Records drawn from a dataset:
-.-.-

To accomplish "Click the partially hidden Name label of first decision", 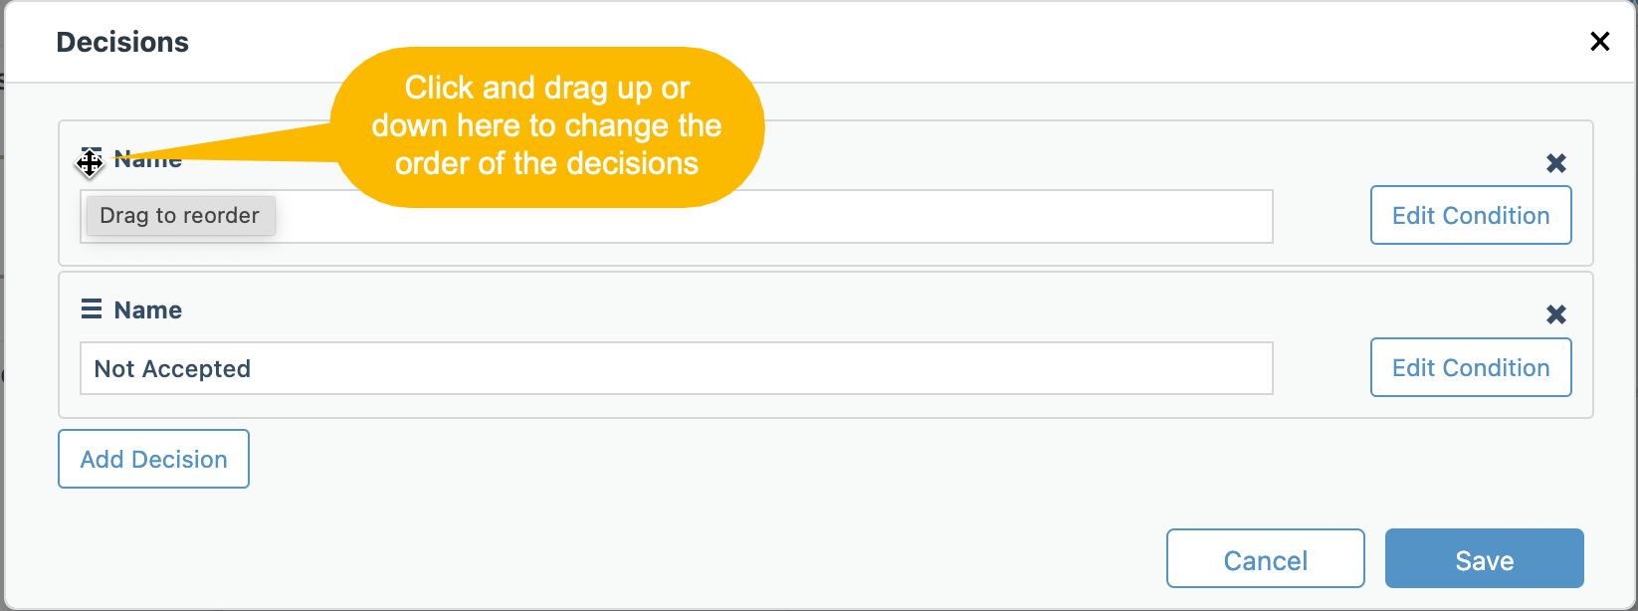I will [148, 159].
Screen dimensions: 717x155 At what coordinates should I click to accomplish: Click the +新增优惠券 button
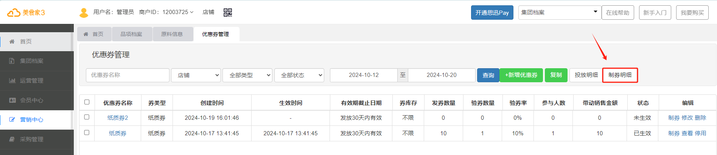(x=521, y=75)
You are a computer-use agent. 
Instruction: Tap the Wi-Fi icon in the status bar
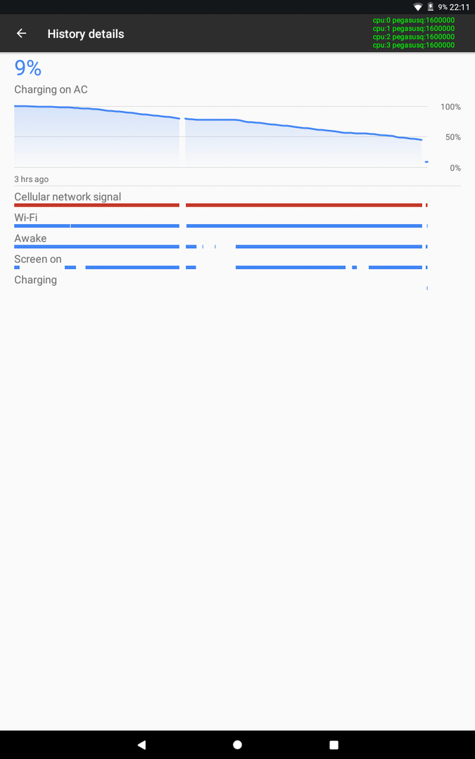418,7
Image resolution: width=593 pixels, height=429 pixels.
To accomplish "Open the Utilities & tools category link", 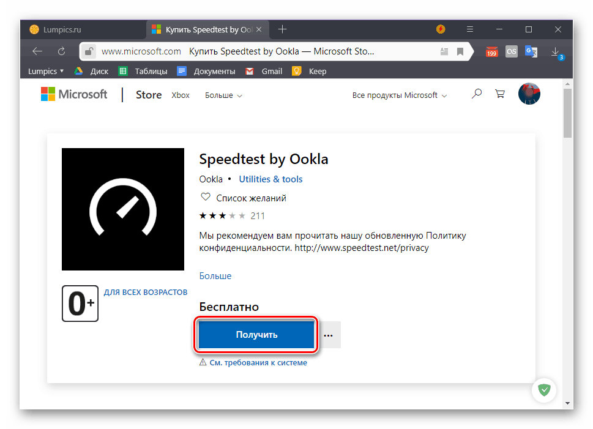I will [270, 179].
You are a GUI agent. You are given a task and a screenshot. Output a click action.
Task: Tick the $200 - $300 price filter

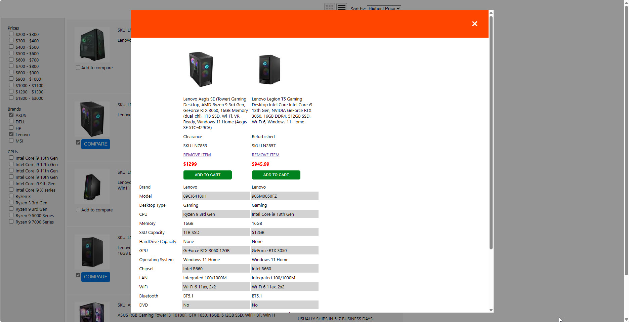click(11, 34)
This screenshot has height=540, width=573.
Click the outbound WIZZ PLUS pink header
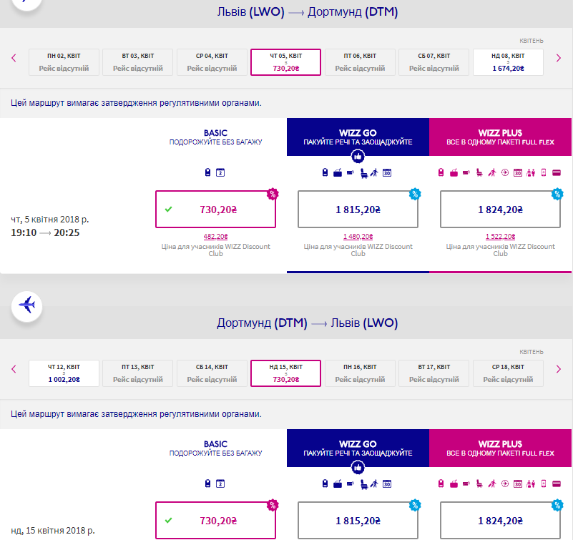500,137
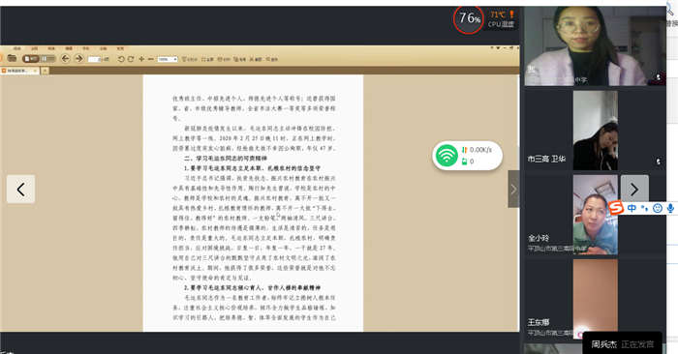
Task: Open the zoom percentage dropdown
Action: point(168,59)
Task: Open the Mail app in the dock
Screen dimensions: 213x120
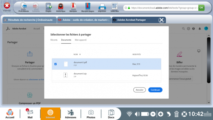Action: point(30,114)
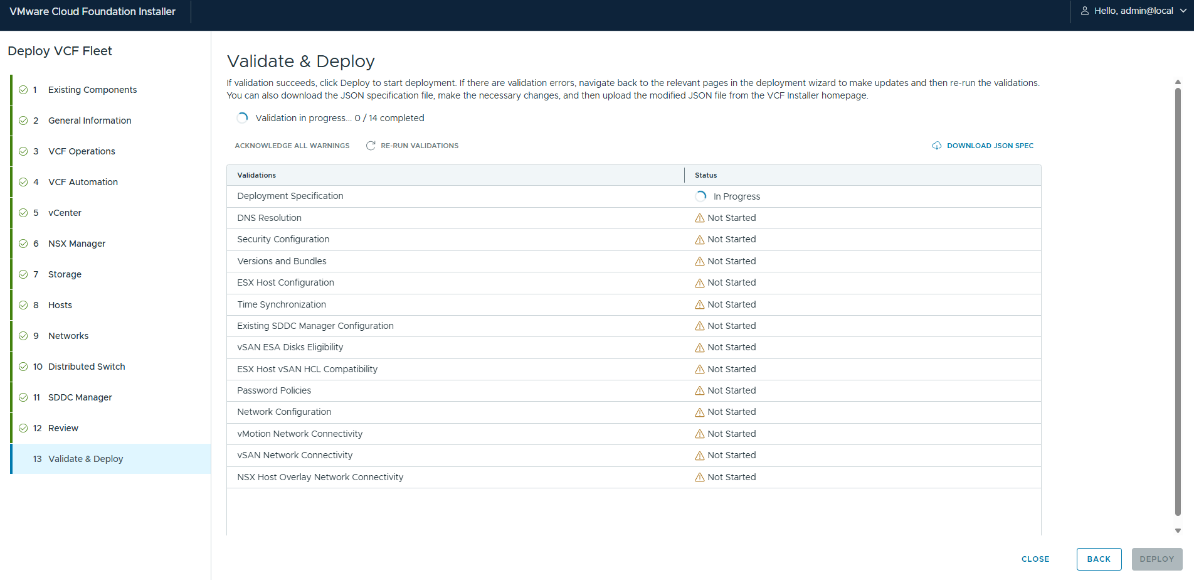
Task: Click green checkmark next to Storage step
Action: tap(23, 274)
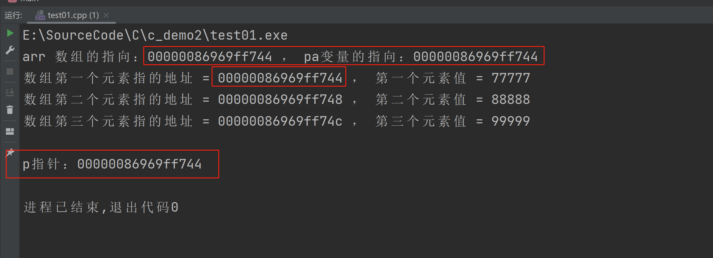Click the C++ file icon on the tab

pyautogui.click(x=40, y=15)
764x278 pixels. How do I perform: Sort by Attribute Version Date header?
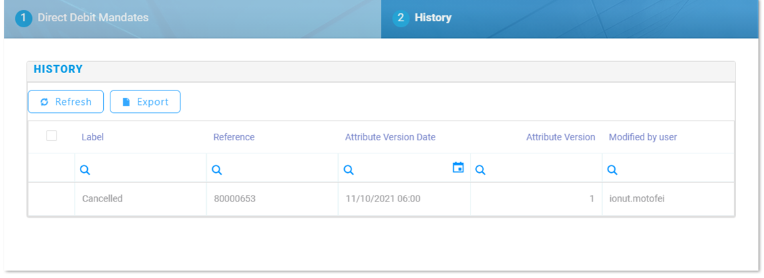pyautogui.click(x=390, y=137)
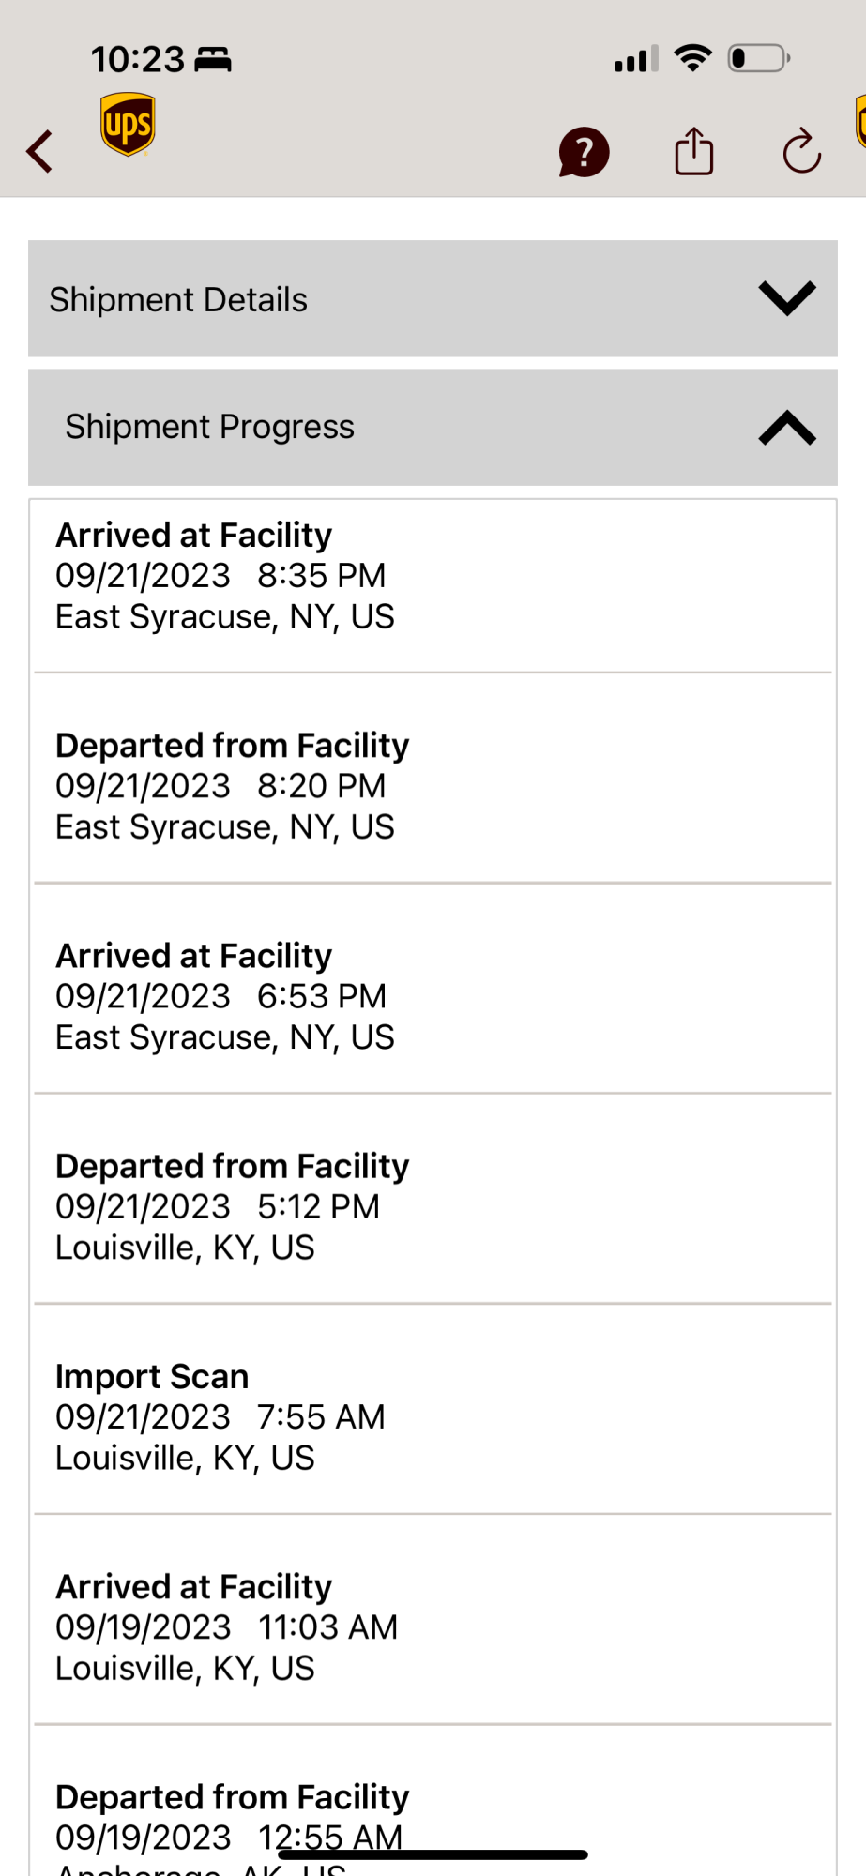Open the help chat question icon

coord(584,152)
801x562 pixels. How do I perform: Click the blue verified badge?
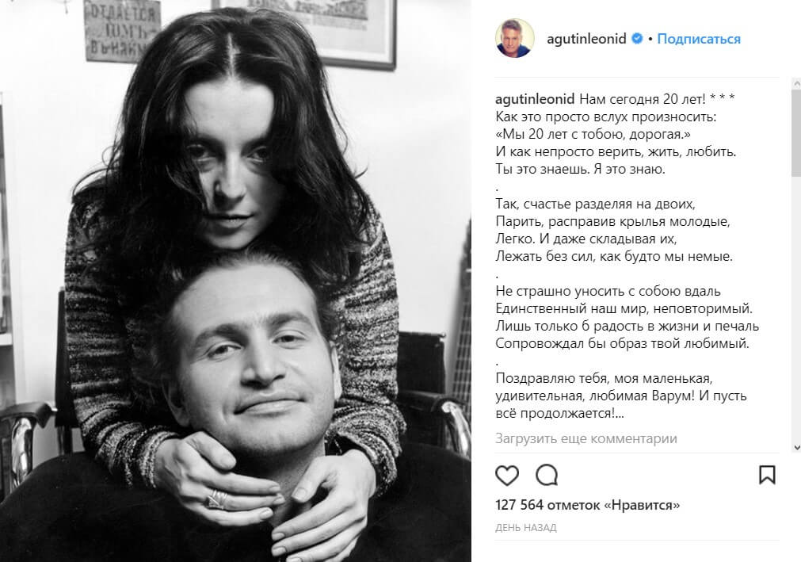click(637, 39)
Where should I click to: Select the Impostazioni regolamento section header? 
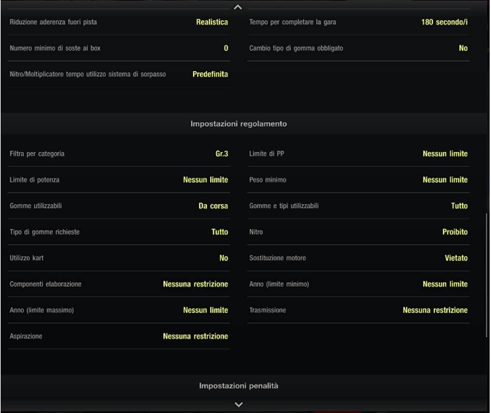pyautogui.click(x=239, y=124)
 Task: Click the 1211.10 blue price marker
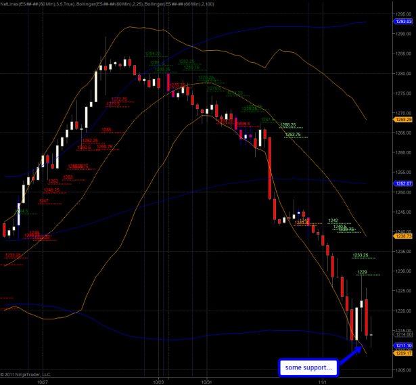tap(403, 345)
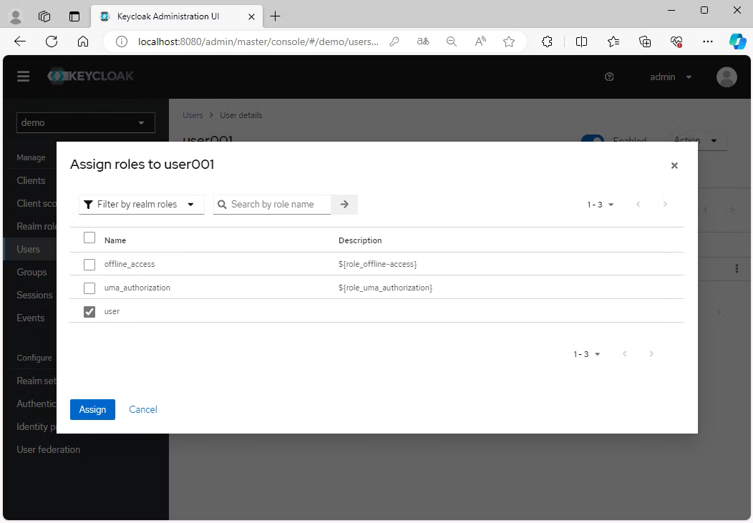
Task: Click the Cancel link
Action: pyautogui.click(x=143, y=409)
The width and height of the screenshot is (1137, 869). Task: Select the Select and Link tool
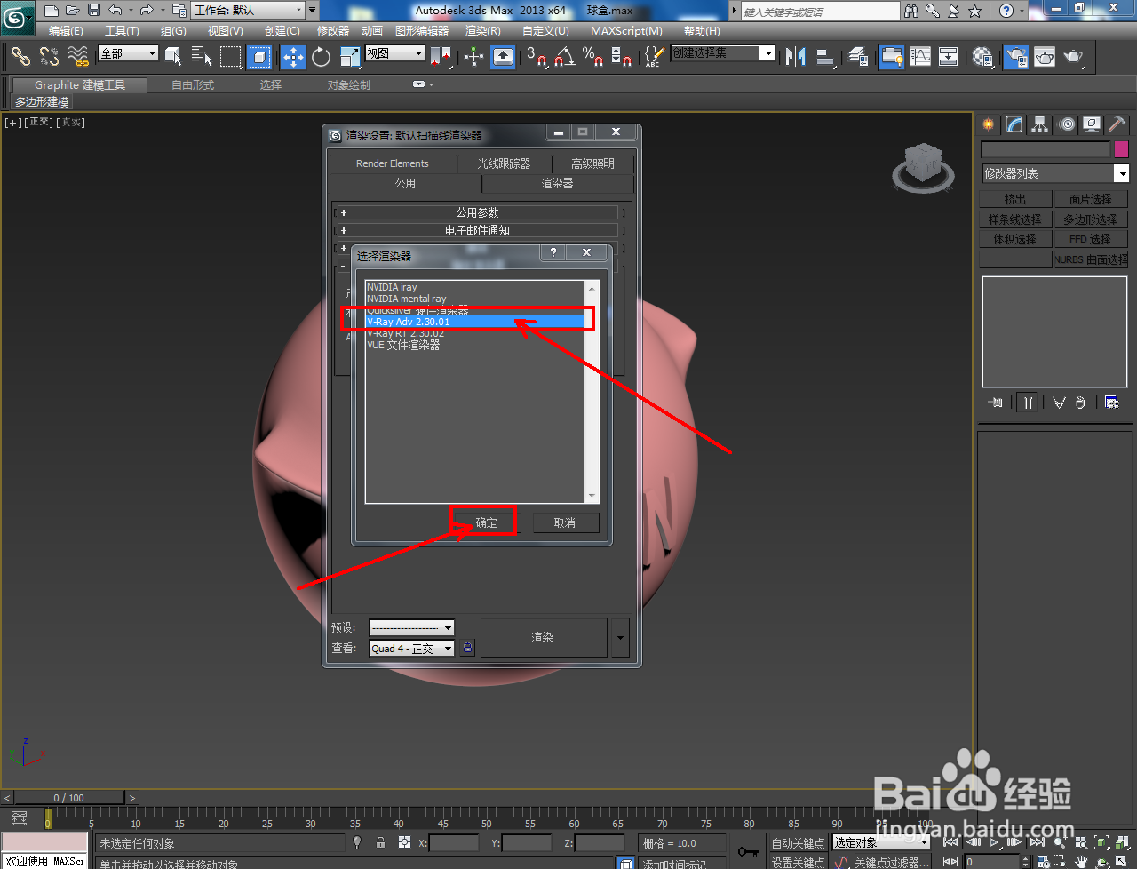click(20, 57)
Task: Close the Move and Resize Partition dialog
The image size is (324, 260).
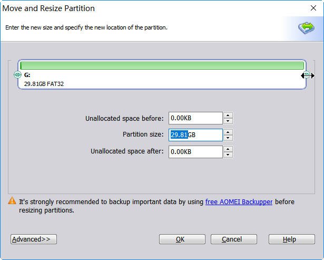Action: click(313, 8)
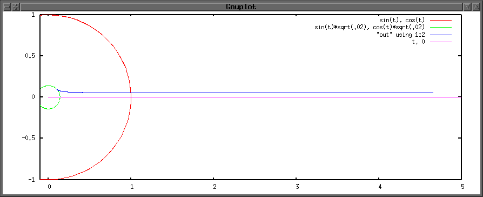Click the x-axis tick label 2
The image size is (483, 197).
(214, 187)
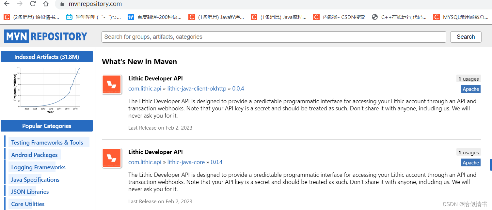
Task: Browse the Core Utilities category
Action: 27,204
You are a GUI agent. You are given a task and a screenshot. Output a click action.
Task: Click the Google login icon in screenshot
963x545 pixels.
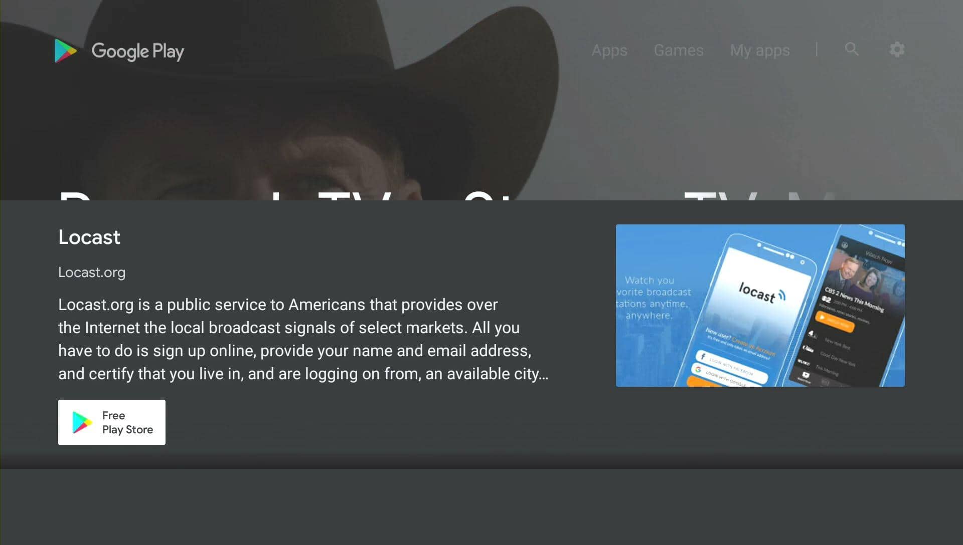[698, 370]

-.-.-

_What you have to do_
Write out again only the lines from the line that contains "764x278 pixels. How" through the last line of the records, both ends included, without any of the pictures.

_Output for this exercise_
764x278 pixels. How do I perform: Sort by Attribute Version Date header?
pyautogui.click(x=390, y=137)
Open the help chat question icon

coord(584,152)
801x562 pixels. How do I perform: Click the blue verified badge?
click(637, 39)
Where should I click to: Select the Impostazioni regolamento section header? 
pyautogui.click(x=239, y=124)
 Task: Click the 1211.10 blue price marker
tap(403, 345)
Task: Click the Cancel link
Action: pyautogui.click(x=143, y=409)
The width and height of the screenshot is (1137, 869). Task: Select the Select and Link tool
click(20, 57)
Task: Close the Move and Resize Partition dialog
The image size is (324, 260).
Action: click(313, 8)
Click the x-axis tick label 2
The image size is (483, 197).
(214, 187)
Task: Browse the Core Utilities category
Action: 27,204
You are a GUI agent. You are given a task and a screenshot. Output a click action.
Task: Click the Google login icon in screenshot
963x545 pixels.
[698, 370]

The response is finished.